Обратно в дом бабушки Суалагини мы шли в одиночестве. Как выяснилось, что мы с господином не перевёртыши, так селяне быстро утратили к нам интерес. Ну, прохожие люди, но до них ли сейчас дело, когда такое творится?
Как вернулись мы, я наскоро обсказал бабушке, что было в доме тётки Асигунайи, как лечил мой батя Гуаризи мальца Хайгари, что сказал про осиновый кол…
После того, как обрадованная нашим возвращением бабка накормила нас сытным обедом, мы поднялись на сеновал, прихватив и дремлющего кота.
— Ну и что ты обо всём этом думаешь, Гилар? — осведомился господин, устроившись поудобнее. Кот расположился у него на коленях и тихонько мурчал — видно, грезилось ему недоступное людям кошачье счастье.
— Странное дело, господин мой, — ответил я. — Вы сами-то в оборотней верите?
— Разумеется, нет, — усмехнулся он. — Сие есть народные фантазии, не подтверждённые здравыми доказательствами.
— Вот и у нас в Надзоре так же считают, — кивнул я. — Когда я туда попал, то по первости думал, что там со всяческой нечистью сражаются: и синие кровелюбицы, и мохнатые ползуны, и лешие, и девы древесные, и хозяин водяной… Но просветили меня братья, что ничего сего нет, а всё это лишь образы, которые принимают демоны для обольщения доверчивых душ. Есть Творец Изначальный, есть сотворённые им духи, часть коих возомнила о себе и отпала, сделавшись силами зла, сиречь демонами. Демоны сии не имеют ни формы, ни имени, но способны показываться людям в том или ином виде.

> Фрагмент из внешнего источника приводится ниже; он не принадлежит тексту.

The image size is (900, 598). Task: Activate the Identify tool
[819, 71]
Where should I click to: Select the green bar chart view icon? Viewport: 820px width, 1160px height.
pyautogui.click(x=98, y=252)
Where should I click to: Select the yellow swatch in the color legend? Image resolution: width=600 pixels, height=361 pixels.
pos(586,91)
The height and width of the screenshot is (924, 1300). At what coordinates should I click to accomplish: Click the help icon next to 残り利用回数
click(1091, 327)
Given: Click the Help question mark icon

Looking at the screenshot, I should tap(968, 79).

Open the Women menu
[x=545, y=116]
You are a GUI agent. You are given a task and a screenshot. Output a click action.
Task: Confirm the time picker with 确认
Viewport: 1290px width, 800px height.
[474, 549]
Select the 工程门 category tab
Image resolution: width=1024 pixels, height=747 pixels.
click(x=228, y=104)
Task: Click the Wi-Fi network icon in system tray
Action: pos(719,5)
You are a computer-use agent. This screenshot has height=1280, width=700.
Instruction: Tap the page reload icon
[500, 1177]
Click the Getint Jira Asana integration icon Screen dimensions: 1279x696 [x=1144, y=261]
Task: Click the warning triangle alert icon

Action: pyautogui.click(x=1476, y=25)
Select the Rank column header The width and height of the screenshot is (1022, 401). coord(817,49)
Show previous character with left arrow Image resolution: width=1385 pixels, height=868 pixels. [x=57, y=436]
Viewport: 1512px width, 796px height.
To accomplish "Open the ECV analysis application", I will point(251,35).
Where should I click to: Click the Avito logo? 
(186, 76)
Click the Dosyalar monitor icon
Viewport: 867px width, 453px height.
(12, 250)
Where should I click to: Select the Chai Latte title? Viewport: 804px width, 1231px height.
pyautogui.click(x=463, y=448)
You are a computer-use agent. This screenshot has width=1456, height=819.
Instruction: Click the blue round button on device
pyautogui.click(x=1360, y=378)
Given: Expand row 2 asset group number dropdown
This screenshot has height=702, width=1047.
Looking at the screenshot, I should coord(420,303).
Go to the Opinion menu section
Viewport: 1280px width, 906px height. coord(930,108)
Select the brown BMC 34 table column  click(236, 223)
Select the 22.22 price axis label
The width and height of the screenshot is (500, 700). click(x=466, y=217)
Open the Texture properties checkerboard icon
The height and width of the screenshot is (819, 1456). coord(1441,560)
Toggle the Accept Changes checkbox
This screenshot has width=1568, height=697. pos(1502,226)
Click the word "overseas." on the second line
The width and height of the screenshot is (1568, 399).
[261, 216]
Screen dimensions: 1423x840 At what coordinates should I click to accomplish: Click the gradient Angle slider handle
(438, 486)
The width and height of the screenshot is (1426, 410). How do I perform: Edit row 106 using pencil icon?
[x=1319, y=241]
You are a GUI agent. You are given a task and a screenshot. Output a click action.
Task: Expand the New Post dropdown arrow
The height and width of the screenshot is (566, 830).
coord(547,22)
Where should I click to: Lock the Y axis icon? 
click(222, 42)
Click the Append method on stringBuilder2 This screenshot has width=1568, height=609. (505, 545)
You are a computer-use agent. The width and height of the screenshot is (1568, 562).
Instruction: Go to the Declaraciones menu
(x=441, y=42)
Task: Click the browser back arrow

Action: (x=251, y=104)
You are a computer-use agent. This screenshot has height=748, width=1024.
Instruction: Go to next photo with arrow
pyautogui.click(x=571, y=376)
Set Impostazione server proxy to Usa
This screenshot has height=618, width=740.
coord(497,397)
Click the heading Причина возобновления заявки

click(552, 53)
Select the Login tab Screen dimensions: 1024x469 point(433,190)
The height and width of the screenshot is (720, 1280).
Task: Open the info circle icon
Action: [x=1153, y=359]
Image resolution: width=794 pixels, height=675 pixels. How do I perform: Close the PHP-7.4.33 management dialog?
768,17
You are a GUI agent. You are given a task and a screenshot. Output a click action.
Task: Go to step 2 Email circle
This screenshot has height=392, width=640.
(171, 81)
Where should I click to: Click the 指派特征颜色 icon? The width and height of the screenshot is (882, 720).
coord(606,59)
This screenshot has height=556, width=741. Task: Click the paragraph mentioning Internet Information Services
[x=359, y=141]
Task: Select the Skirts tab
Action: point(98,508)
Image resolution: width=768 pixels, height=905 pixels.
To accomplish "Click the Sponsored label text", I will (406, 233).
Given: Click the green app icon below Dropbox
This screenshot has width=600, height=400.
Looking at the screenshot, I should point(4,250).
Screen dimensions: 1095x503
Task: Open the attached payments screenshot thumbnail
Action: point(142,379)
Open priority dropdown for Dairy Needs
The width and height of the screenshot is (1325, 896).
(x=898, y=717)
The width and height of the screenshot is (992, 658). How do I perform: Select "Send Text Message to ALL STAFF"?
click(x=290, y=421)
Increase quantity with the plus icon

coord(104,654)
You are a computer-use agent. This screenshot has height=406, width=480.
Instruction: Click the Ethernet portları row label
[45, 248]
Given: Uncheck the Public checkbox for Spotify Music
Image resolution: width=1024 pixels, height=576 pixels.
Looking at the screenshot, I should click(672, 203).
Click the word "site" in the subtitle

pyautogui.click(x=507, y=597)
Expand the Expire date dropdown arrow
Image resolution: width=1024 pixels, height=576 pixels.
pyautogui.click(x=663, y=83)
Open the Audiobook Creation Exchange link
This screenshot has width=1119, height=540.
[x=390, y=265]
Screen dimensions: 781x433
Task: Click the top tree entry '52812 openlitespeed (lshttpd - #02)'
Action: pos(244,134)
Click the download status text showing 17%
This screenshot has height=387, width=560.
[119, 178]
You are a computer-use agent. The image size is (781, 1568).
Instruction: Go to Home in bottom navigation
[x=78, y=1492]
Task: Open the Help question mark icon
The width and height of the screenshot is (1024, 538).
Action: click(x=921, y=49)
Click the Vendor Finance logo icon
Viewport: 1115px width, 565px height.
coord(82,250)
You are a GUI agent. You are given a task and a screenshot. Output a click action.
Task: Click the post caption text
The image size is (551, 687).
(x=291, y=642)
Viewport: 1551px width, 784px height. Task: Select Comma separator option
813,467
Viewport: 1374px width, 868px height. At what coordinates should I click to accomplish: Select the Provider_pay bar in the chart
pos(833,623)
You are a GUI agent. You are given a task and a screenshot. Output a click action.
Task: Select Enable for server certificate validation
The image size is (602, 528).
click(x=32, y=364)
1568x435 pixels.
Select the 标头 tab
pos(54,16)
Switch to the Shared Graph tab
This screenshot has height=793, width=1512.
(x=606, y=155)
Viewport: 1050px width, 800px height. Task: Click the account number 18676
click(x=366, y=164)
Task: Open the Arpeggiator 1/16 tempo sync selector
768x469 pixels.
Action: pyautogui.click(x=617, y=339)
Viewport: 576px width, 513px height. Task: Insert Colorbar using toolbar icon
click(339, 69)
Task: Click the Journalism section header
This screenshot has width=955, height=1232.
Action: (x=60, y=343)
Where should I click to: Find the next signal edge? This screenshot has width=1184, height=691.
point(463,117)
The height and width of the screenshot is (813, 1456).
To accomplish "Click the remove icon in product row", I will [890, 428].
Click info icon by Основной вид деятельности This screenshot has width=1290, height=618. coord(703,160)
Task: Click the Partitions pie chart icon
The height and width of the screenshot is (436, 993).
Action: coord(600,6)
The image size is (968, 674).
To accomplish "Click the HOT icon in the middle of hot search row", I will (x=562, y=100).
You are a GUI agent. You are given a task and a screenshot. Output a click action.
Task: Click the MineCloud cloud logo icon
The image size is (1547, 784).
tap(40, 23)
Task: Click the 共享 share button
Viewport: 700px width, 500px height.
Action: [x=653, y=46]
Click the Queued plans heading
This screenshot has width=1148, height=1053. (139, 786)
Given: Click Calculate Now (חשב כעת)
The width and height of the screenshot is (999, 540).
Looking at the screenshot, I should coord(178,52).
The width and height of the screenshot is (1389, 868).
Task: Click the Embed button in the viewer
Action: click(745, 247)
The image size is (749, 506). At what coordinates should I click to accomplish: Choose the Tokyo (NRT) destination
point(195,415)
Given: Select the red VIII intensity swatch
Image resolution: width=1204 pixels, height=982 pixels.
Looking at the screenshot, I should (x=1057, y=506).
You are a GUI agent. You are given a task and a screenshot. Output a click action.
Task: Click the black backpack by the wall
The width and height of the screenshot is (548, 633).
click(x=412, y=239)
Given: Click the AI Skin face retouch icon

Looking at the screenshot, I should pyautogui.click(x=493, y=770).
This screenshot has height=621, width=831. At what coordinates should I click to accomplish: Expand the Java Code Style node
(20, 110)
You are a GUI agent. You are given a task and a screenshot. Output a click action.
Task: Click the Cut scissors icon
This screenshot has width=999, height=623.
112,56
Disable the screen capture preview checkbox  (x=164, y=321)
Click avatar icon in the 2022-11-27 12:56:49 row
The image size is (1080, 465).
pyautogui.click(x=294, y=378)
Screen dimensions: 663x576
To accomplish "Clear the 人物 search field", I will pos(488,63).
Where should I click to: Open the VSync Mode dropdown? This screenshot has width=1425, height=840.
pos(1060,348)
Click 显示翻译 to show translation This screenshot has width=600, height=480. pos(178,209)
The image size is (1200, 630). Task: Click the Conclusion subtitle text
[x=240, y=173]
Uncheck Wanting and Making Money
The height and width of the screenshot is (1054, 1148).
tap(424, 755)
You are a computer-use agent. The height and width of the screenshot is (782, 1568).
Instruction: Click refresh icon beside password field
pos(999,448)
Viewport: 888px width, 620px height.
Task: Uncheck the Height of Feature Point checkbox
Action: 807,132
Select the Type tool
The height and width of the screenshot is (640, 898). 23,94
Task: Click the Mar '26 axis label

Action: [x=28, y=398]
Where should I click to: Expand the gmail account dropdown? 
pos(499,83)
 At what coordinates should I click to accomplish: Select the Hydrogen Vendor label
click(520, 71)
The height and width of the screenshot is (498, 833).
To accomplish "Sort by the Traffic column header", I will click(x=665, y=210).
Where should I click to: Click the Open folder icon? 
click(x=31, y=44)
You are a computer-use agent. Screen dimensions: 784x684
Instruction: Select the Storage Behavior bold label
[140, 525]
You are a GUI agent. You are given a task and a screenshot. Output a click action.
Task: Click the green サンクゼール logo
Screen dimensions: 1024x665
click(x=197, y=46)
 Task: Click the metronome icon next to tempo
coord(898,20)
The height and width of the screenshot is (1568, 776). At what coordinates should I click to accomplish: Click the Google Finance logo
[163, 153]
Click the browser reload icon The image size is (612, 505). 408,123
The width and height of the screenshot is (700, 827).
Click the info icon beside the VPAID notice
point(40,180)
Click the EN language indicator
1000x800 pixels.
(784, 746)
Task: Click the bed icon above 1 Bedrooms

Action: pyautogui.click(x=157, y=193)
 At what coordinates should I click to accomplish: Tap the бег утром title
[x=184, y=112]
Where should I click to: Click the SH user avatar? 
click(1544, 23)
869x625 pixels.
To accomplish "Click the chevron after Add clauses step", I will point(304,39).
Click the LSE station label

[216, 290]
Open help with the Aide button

— Верно, — согласился господин. — Честно сказать, я был худшего мнения о Надзоре… Действительно, ни оборотней, ни упырей нет, но есть другое… И в данном случае мы именно с этим другим столкнулись.
— То есть демон шалит? — уточнил я.
— Боюсь, что нет, — вздохнул он. — Вернее, демоны за всем этим могут и стоять, но мы имеем дело с человеком, Гилар. С человеком, который способен наводить иллюзии. С человеком, который похищает детей. Ты понимаешь, куда я клоню?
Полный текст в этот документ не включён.